Желтый, жарко дышащий КрАЗ, высоко загруженный бумажными, туго набитыми мешками, выехал наконец из-за поворота. Шофер, плечистый молодой парень в расстегнутой до пупа рубахе, с радостью распахнул дверцу кабины — наскучило, видать, одному-то трястись.
— Куда, папаша, путь держим? — весело спросил он, удивленно разглядывая огромного бородатого Игнатия.
— Никуда не держим. Смотрю вот на безобразия ваши.
— Какие безобразия?
— Такие... Дорога вот эта, не безобразие разве?
— Тут еще сно-осно, — вытянул парень, — тут еще можно кантоваться... Есть, папаша, и похуже дорожки.
Был он взъерошен и какой-то цветной: вьющиеся мелкими колечками волосы темны, брови немного посветлее, срыжа, а усы совсем светлые, соломенные. Глаза пыткие, бойкие. Открытое, беззаботное по молодости лицо.
— Что же вы себе хороших дорог не делаете?
— А зачем нам они? Мы сегодня в одном месте, завтра — в другом. Везде за собой бетонки не потянешь, с пупа сорвешь.
— Вот-вот... вы сегодня тут, завтра там, а после вас хоть трава не расти.
— Чего такой сердитый, папаша?.. Мы-то здесь при чем? Нам дадут указания, мы что угодно проложим. Только едва ли дадут. У нас бурить некому, не то что...
— Опять людей не хватает?
— У нас даже на кое-какие буровые из других нефтяных районов вахту привозят. Из Башкирии, из Поволжья. За пятьсот — шестьсот километров вертолет гоняют. А ты, папаша, о дорогах... Было бы просто, ваш бы колхоз давно своими занялся.
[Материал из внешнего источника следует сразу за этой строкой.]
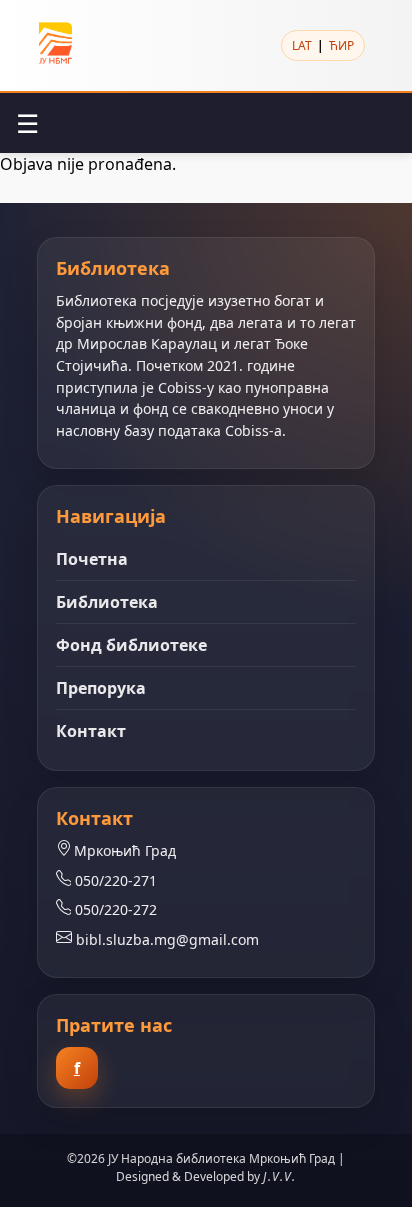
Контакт (91, 731)
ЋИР (341, 45)
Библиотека (107, 602)
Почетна (92, 559)
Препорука (101, 688)
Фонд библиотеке (131, 645)
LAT (302, 45)
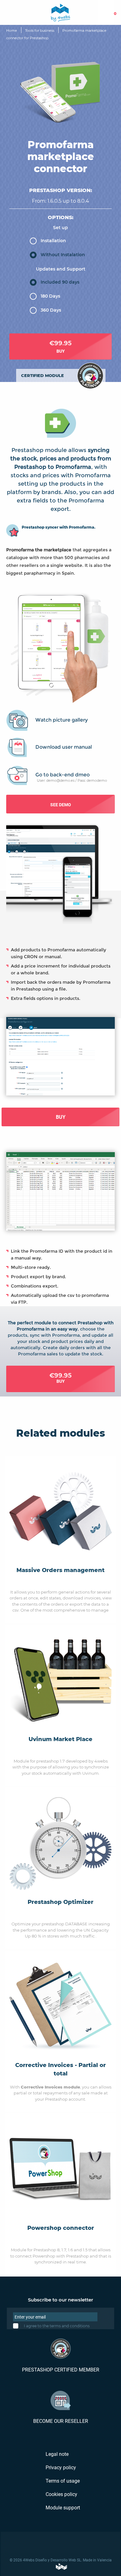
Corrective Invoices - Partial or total (60, 2069)
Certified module (42, 375)
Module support (62, 2508)
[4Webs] (60, 12)
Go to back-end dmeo (62, 774)
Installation (53, 240)
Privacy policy (60, 2467)
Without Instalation (63, 254)
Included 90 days (60, 282)
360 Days (51, 310)
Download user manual (63, 747)
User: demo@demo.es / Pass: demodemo (72, 780)
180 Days (50, 296)
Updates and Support (60, 269)
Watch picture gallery (61, 720)
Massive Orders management (60, 1570)
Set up (60, 227)
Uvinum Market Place (60, 1739)
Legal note (56, 2454)
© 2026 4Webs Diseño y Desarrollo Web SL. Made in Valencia (61, 2560)
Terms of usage (62, 2481)
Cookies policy (60, 2494)
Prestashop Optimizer (60, 1902)
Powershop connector (60, 2228)
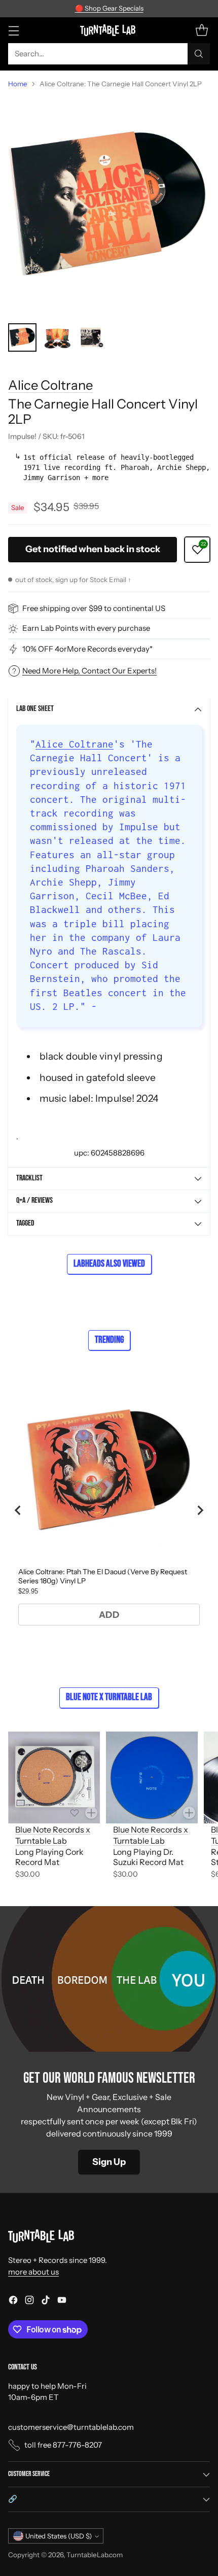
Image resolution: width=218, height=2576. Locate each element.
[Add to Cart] (91, 1813)
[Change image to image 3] (91, 337)
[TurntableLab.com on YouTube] (62, 2302)
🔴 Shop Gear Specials (109, 8)
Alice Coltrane (50, 385)
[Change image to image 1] (22, 337)
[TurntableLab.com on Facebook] (13, 2302)
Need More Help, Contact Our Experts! (89, 670)
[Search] (199, 53)
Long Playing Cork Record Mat (49, 1857)
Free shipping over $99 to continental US (93, 608)
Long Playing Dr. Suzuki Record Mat (148, 1857)
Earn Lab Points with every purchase (86, 628)
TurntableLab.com (94, 2555)
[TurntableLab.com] (109, 30)
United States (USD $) (58, 2536)
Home (17, 84)
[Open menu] (13, 30)
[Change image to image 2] (57, 337)
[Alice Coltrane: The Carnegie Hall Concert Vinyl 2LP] (109, 206)
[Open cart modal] (201, 30)
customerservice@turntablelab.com (71, 2427)
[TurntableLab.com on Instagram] (29, 2302)
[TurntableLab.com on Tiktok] (46, 2302)
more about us (33, 2272)
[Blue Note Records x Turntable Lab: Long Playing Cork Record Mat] (54, 1777)
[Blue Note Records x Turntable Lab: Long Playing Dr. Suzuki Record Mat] (152, 1777)
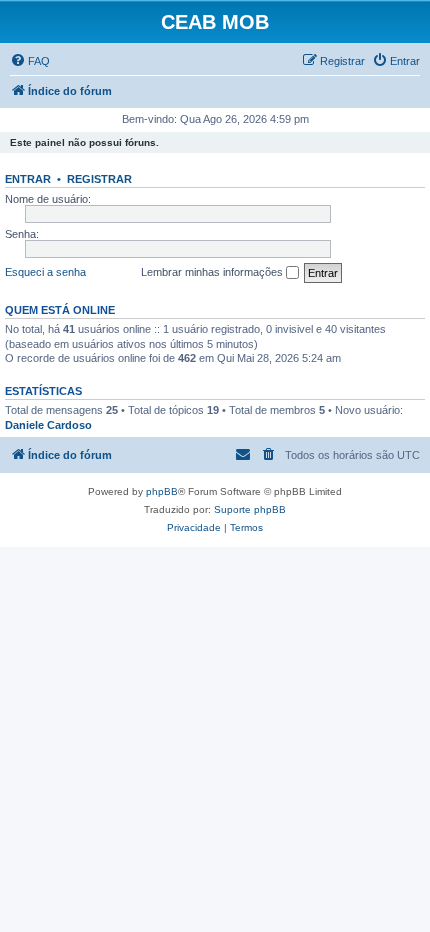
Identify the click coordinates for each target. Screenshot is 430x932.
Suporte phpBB (250, 509)
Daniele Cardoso (48, 425)
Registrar (99, 179)
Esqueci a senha (45, 272)
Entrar (28, 179)
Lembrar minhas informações (213, 272)
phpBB (162, 491)
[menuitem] (30, 61)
Эк ведь как уел. Знает, что говорить. Дошлые они нынче, за словом в карман не лезут.
— Муку, что ли, везешь своим?
— Не-ет, — засмеялся парень. — Цемент — наша мука. Без цемента на буровой ни шагу нельзя. У нас его склады целые.
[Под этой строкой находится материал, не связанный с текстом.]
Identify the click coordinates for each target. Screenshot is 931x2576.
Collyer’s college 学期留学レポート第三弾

— И пропадает, поди?.. Как удобрения у нас.
— Бывает, папаша. Все бывает...
Парень некоторое время молчал, закостенев скулами, вспомнил, видно, что-то не очень приятное. Но это настроение у него быстро прошло.
— Ты, случайно, не лесник, папаша?
— Одним разве лесникам тошно от вас?
— Почему же... и нам самим тошно бывает. Я, например, тоже люблю лес. Мне тоже глядеть иногда больно.
— Больно, а свое делаешь.
— Обстоятельства жизни, папаша, сильнее нас, — изрек наставительно парень. — От нефти никто не откажется, тут экономика, государственная мощь, престиж. Без нефти, как говорится, и ни туды и ни сюды. Нефть — это кровь техники, жратва ее...
В просторной кабине жестко подкидывало, удушливо пахло отработанным горючим, хоть оба боковых стекла и были опущены. Во всю мощь, заглушая разговор, выл двигатель.
— Я тоже люблю с ружьишком побегать! — вновь начал парень. — Вот похолоднее станет, с собой буду брать, когда косачишки на березах появятся. Близко совсем, на машине-то, подпускают. А то, может, и волка подстрелю. Я в прошлый год чуть не догнал одного, чуть не жеманул колесами... Свернул в последний момент, черт лобастый.
Парень опять почему-то замолчал, затянул сквозь зубы какой-то однообразный мотивчик.
— Из деревни небось?
— Ясное дело, — нисколько не смутился парень. — Давненько уже оттуда, до армии еще удрал. Где нас только нет, деревенских...
— Подумал бы, прежде чем удирать. И другие бы хорошенько подумали... Сейчас бы, глядишь, и хлебушек исправнее убирали, и нефть бы целей была, на дольше б хватило. Может, не так бы вы ее бешено черпали, не травили бы все вокруг.
— Обстоятельства, папаша... обстоятельства жизни.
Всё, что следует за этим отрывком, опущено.